H2 Receptor Antagonists
• Four of these agents are presently available (cimetidine, ranitidine, famotidine, and
nizatidine), and their structures share homology with histamine.
• Inhibit basal and stimulated acid secretion to comparable levels when used at
therapeutic doses.
• Cimetidine was the first H2 receptor antagonist used for the treatment of acid peptic
disorders.
o Cimetidine may have weak antiandrogenic side effects resulting in reversible
gynecomastia and impotence, primarily in patients receiving high doses for
prolonged periods of time (months to years).
o Cimetidine’s ability to inhibit cytochrome P450, careful monitoring of drugs such
as warfarin, phenytoin, and theophylline is indicated with long-term usage.
o Other rare reversible adverse effects reported with cimetidine include confusion
and elevated levels of serum aminotransferases, creatinine, and serum prolactin.
• Ranitidine, famotidine, and nizatidine are more potent H2 receptor antagonists than
cimetidine.

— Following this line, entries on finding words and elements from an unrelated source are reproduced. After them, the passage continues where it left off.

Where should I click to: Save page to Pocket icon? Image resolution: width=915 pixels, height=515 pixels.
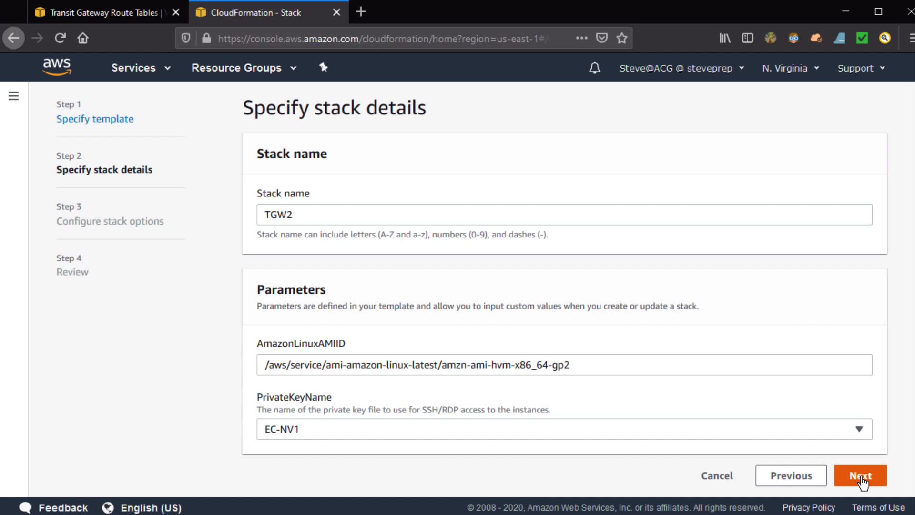coord(601,38)
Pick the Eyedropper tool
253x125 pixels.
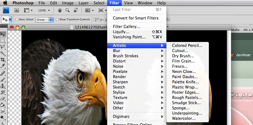point(3,66)
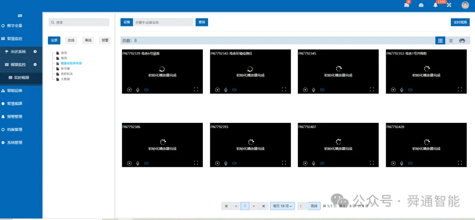
Task: Collapse the 视频监控 sidebar submenu
Action: point(35,65)
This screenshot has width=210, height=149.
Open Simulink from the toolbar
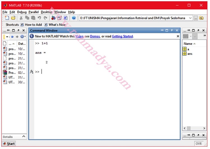pos(54,18)

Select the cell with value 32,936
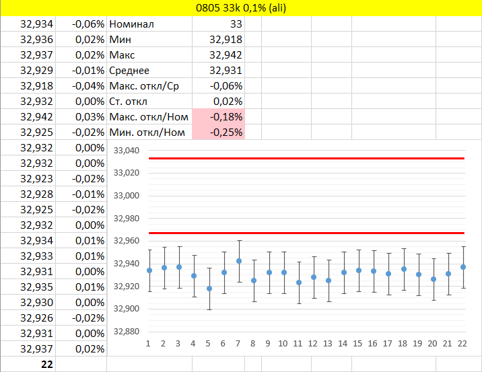(28, 40)
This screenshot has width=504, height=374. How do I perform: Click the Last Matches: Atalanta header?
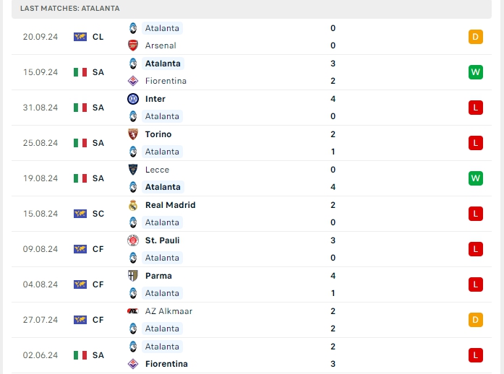coord(70,8)
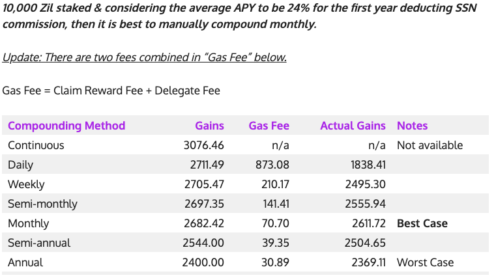
Task: Select the Continuous row label
Action: 36,145
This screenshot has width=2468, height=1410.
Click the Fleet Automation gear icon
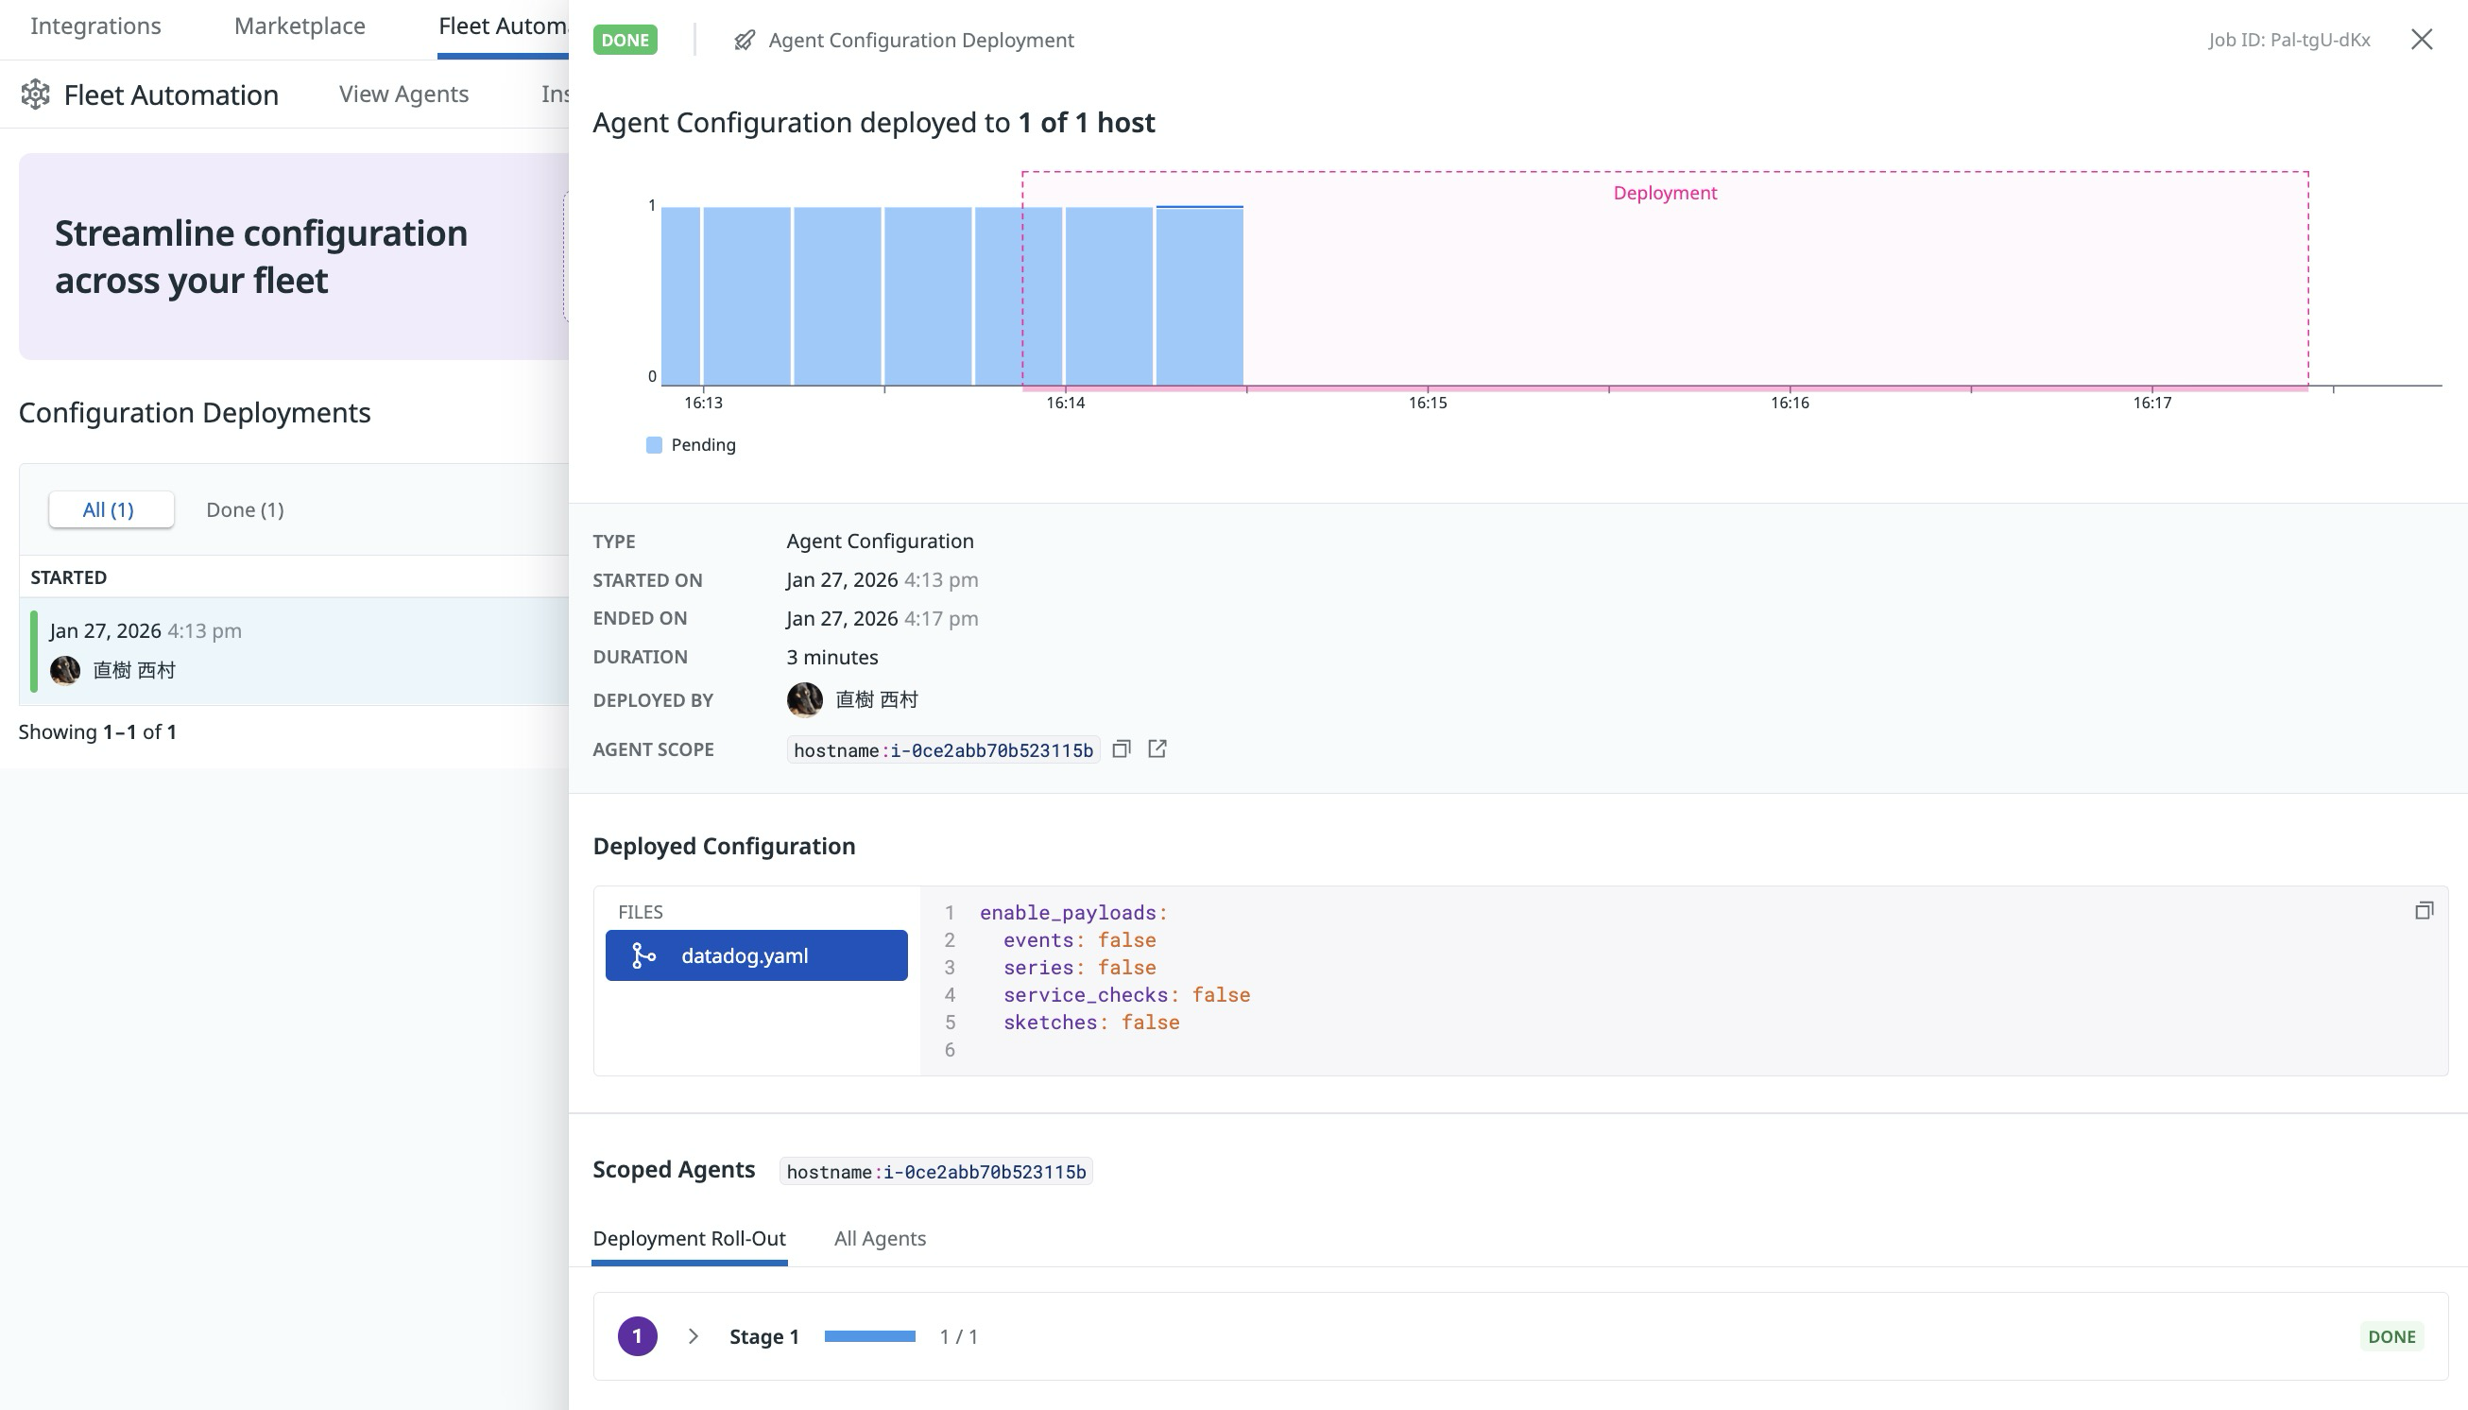[36, 94]
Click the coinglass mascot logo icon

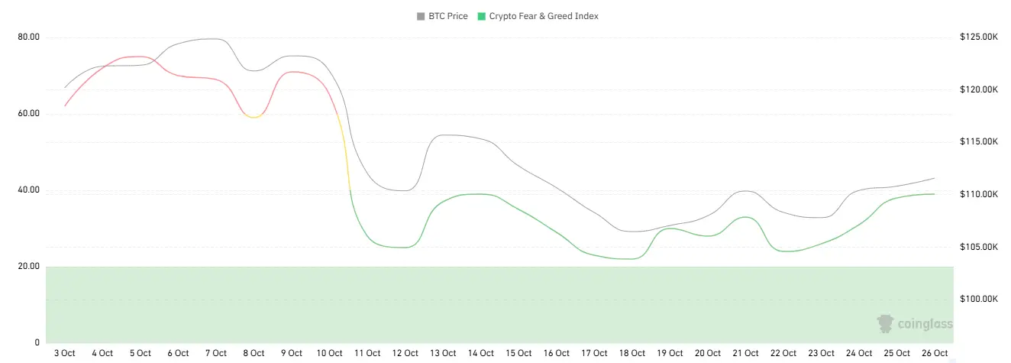click(885, 323)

Each can be used once a day at bedtime for ulcer prevention, which was
commonly done before the discovery of H. pylori and the development of proton pump
inhibitors (PPIs).
• Patients may develop tolerance to H2 blockers, a rare event with PPIs
• Comparable nighttime dosing regimens are cimetidine 800 mg, ranitidine 300 mg,
famotidine 40 mg, and nizatidine 300 mg.
• Rare, reversible systemic toxicities reported with H2 receptor antagonists include
pancytopenia, neutropenia, anemia, and thrombocytopenia, with a prevalence rate
varying from 0.01 to 0.2%.
• Cimetidine and ranitidine (to a lesser extent) can bind to hepatic cytochrome P450;
famotidine and nizatidine do not.
CYTOPROTECTIVE AGENTS
• Sucralfate Sucralfate is a complex sucrose salt in which the hydroxyl groups have been
substituted by aluminum hydroxide and sulfate.
• This compound is insoluble in water and becomes a viscous paste within the stomach
and duodenum, binding primarily to sites of active ulceration.
• Sucralfate may act by several mechanisms:
o serving as a physicochemical barrier
o promoting a trophic action by binding growth factors such as EGF,
o enhancing prostaglandin synthesis,
o stimulating mucus and bicarbonate secretion, and
o enhancing mucosal defense and repair.
• Toxicity from this drug is rare, with constipation being most common (2–3%).
• It should be avoided in patients with chronic renal insufficiency to prevent aluminum-
induced neurotoxicity.
• Hypophosphatemia and gastric bezoar formation have also been reported rarely.
• Standard dosing of sucralfate is 1 g qid.
Bismuth-Containing Preparations
• Sir William Osler considered bismuth-containing compounds the drug of choice for
treating PUD
• The mechanism by which these agents induce ulcer healing is unclear.
• Adverse effects with short-term use include black stools, constipation, and darkening of
the tongue.
• Long-term use with high doses, especially with the avidly absorbed CBS, may lead to
neuro- toxicity.
• These compounds are commonly used as one of the agents in an anti-H. pylori regimen
Prostaglandin Analogues
• The mechanism by which this rapidly absorbed drug provides its therapeutic effect is
through enhancement of mucosal defense and repair.
• The most common toxicity noted with this drug is diarrhea (10–30% incidence).
• Other major toxicities include uterine bleeding and contractions; misoprostol is
contraindicated in women who may be pregnant, and women of childbearing age must
be made clearly aware of this potential drug toxicity.
• The standard therapeutic dose is 200 μg qid.